Results: Between March 7, 2017, and June 30, 2020, 41,696 patients were assessed for eligibility and 6,944 (51.4% female, 48.6% male; 97.7% self-reported European, Mediterranean, or Middle Eastern ethnicity) were enrolled and assigned to receive genotype-guided drug treatment (n = 3,342) or standard care (n = 3,602). 99 patients (52 [1.6%] of the study group and 47 [1.3%] of the control group) withdrew consent after group assignment. 652 participants (367 [11.0%] in the study group and 285 [7.9%] in the control group) were lost to follow-up.

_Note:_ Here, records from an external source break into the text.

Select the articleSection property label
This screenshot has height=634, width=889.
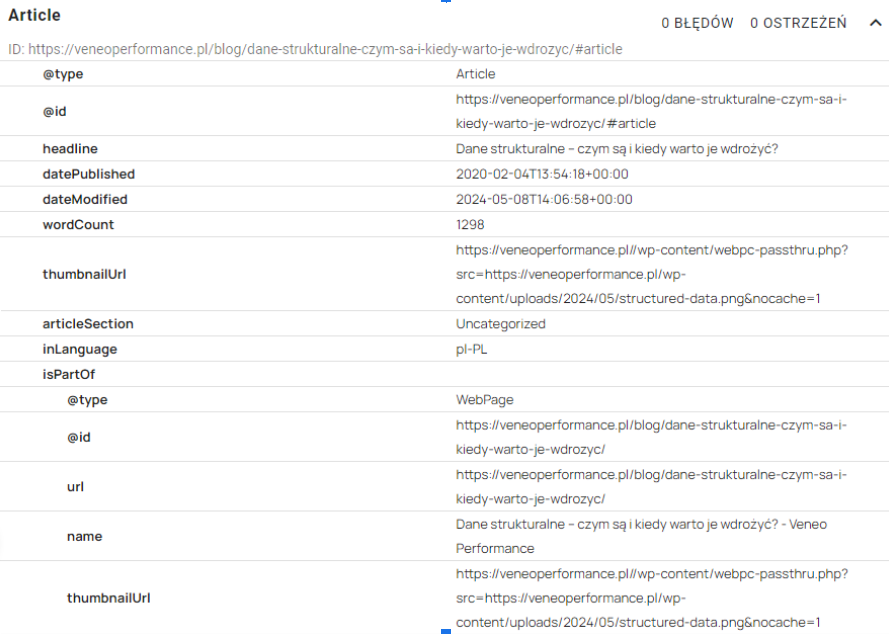tap(88, 324)
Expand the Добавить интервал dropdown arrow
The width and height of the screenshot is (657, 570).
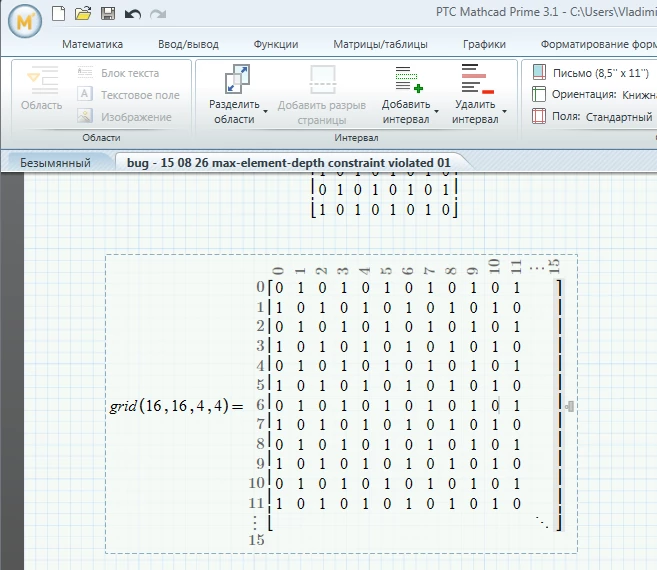[x=436, y=111]
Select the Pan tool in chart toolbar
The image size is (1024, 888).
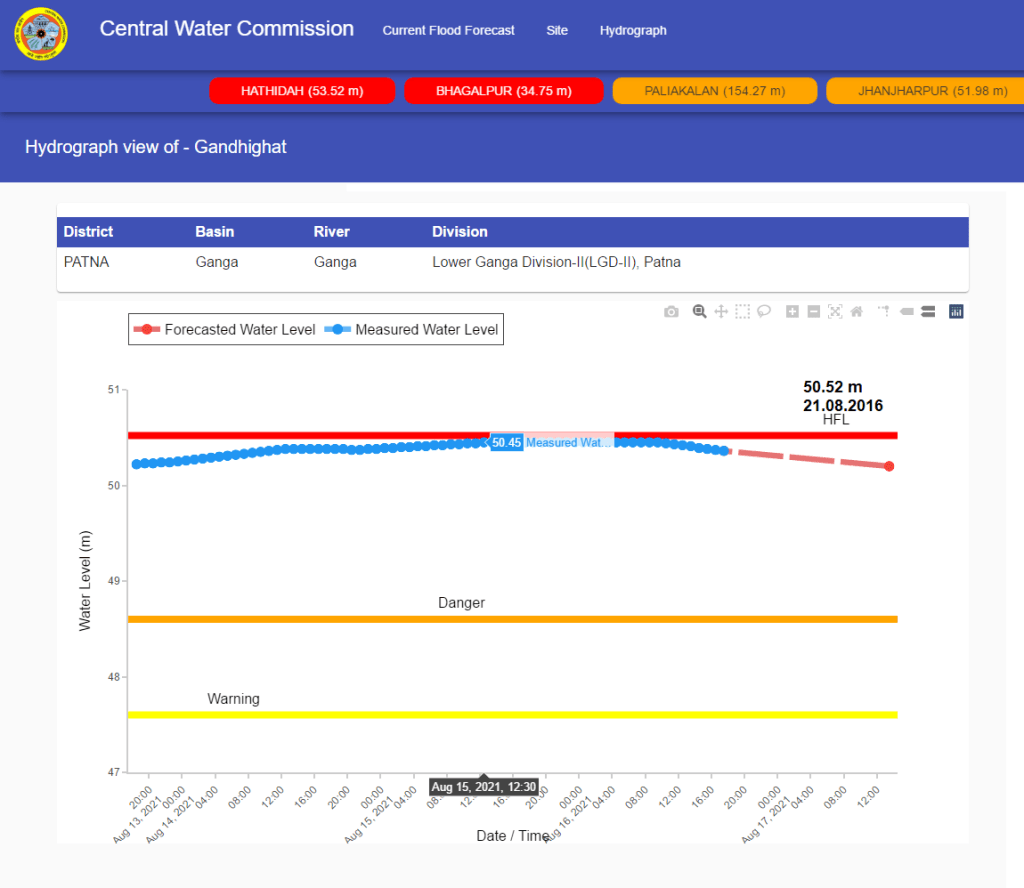(x=721, y=312)

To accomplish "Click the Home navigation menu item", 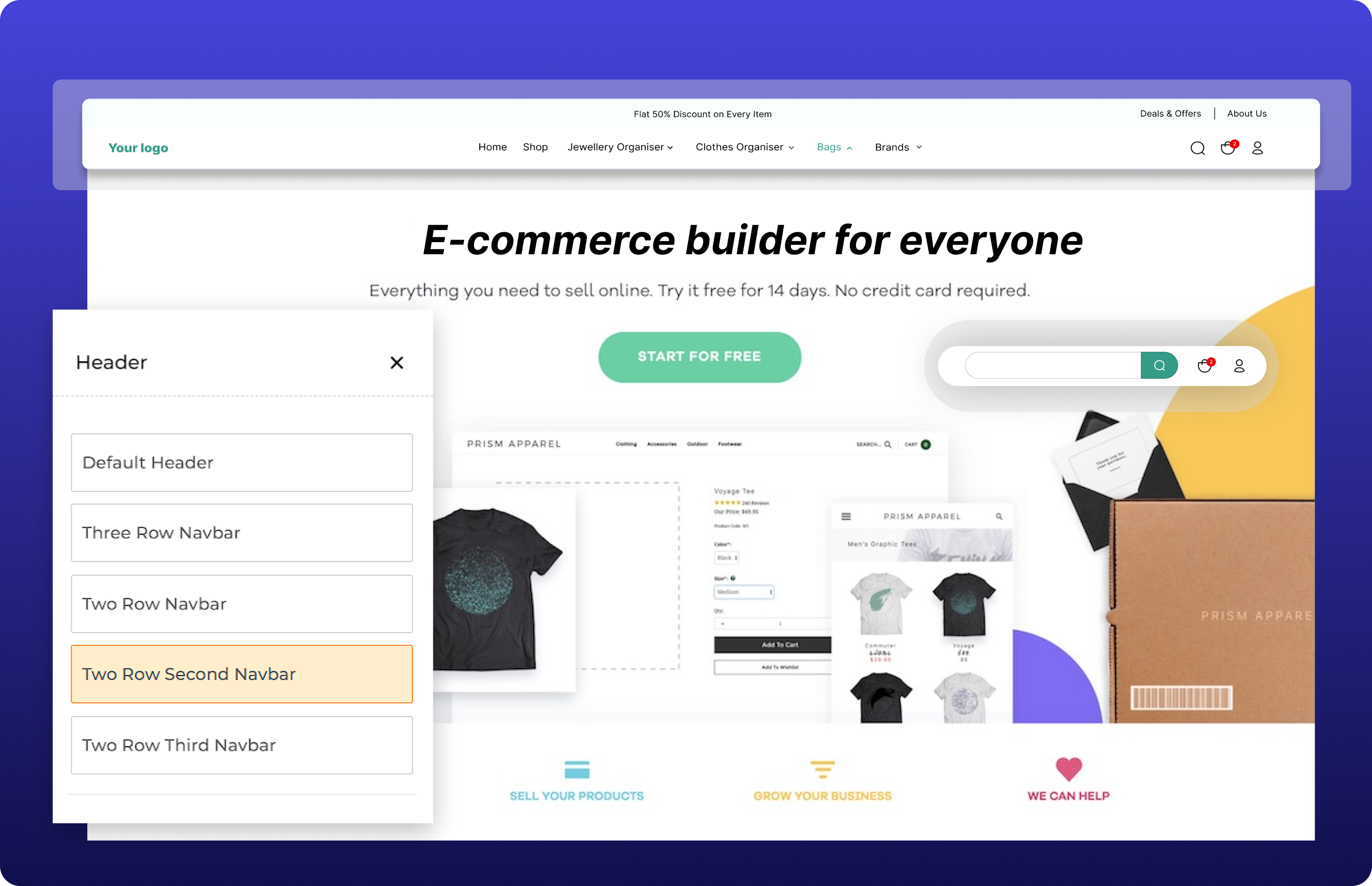I will click(491, 147).
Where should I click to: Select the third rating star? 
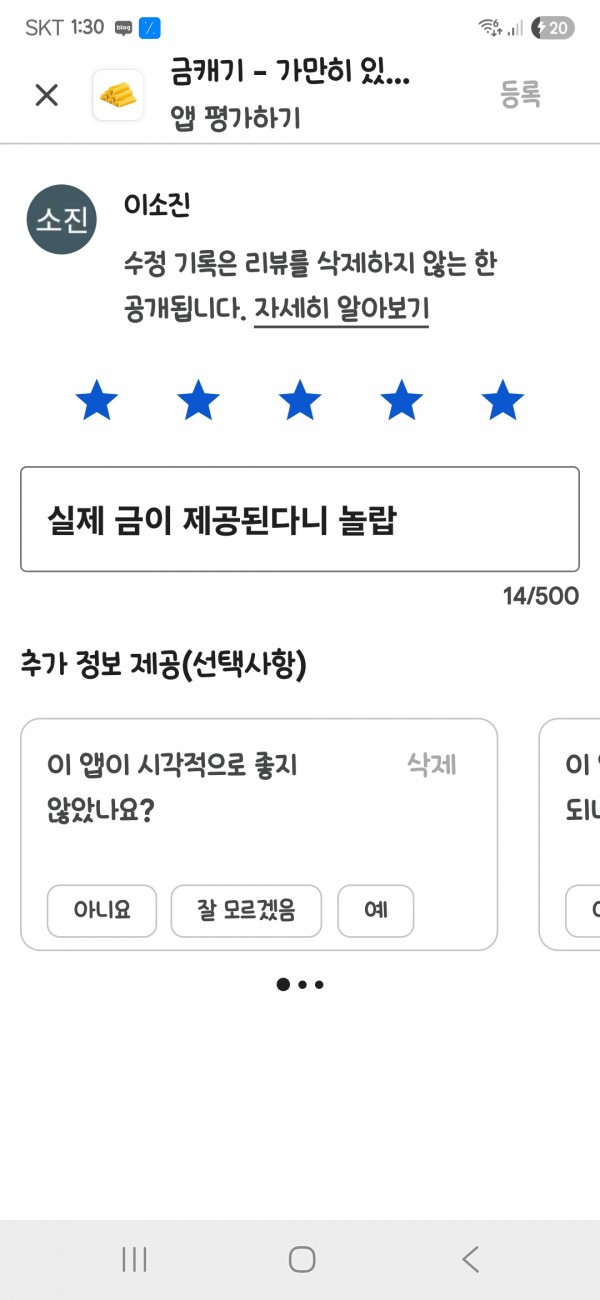coord(300,401)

In patients with an actionable test result for the index drug (n = 1,558), a clinically relevant adverse drug reaction occurred in 152 (21.0%) of 725 patients in the study group and 231 (27.7%) of 833 patients in the control group (odds ratio [OR] 0.70 [95% CI 0.54–0.91]; p = 0.0,075), whereas for all patients, the incidence was 628 (21.5%) of 2,923 patients in the study group and 934 (28.6%) of 3,270 patients in the control group (OR 0.70 [95% CI 0.61–0.79]; p < 0.0001).
Interpretation: Genotype-guided treatment using a 12-gene pharmacogenetic panel statistically-significantly reduced the incidence of clinically relevant adverse drug reactions and was feasible across diverse European health-care system organizations and settings. Large-scale implementation could help to make drug therapy increasingly safe.
Funding: European Union Horizon 2020.
Research in context: Evidence before this study: The benefit of pharmacogenetic testing before starting drug treatment has been well documented for several single gene-drug pairs. However, the clinical utility of large-scale implementation of a pre-emptive genotyping strategy with a pharmacogenetic panel remains unclear. Several studies investigating the implementation of pharmacogenetics are available, many of which are US-based. These studies focused on implementing either single drug-gene pairs one at a time and were done in highly specialised care settings. On August 8, 2022, we searched PubMed for trials published in English from database inception and before July 1, 2022 that investigated the implementation of pre-emptive pharmacogenetic panel testing using the search terms “pharmacogenetics”, “clinical utility”, “implementation”, “prospective”, and “panel”. There were no prospective studies that assessed the clinical utility of a pre-emptive genotyping strategy with a pharmacogenetic panel across multiple European countries and health-care settings.
Added value of this study: To our knowledge, our study is the first to investigate the benefits of a pharmacogenetic panel strategy combined with the Dutch Pharmacogenetics Working Group guidelines across a diversity of European health-system organizations and settings. Our results show that pharmacogenetics-guided prescribing results in a 30% reduction of clinically relevant adverse drug reactions. Furthermore, our results underpin the benefits of implementing a standardized, validated, and harmonized pharmacogenetic test system that supports pharmacogenetics-guided decision making at the point of care and show the value of an educational programme to ascertain a similar knowledge base on personalized medicine and pharmacogenetic testing at the beginning of a study.
Implications of all the available evidence: Together with the evidence from randomized clinical trials for various of single drug-gene combinations, our results support a personalized-medicine approach with pharmacogenetics-guided drug prescribing to reduce the incidence of clinically relevant adverse drug reactions.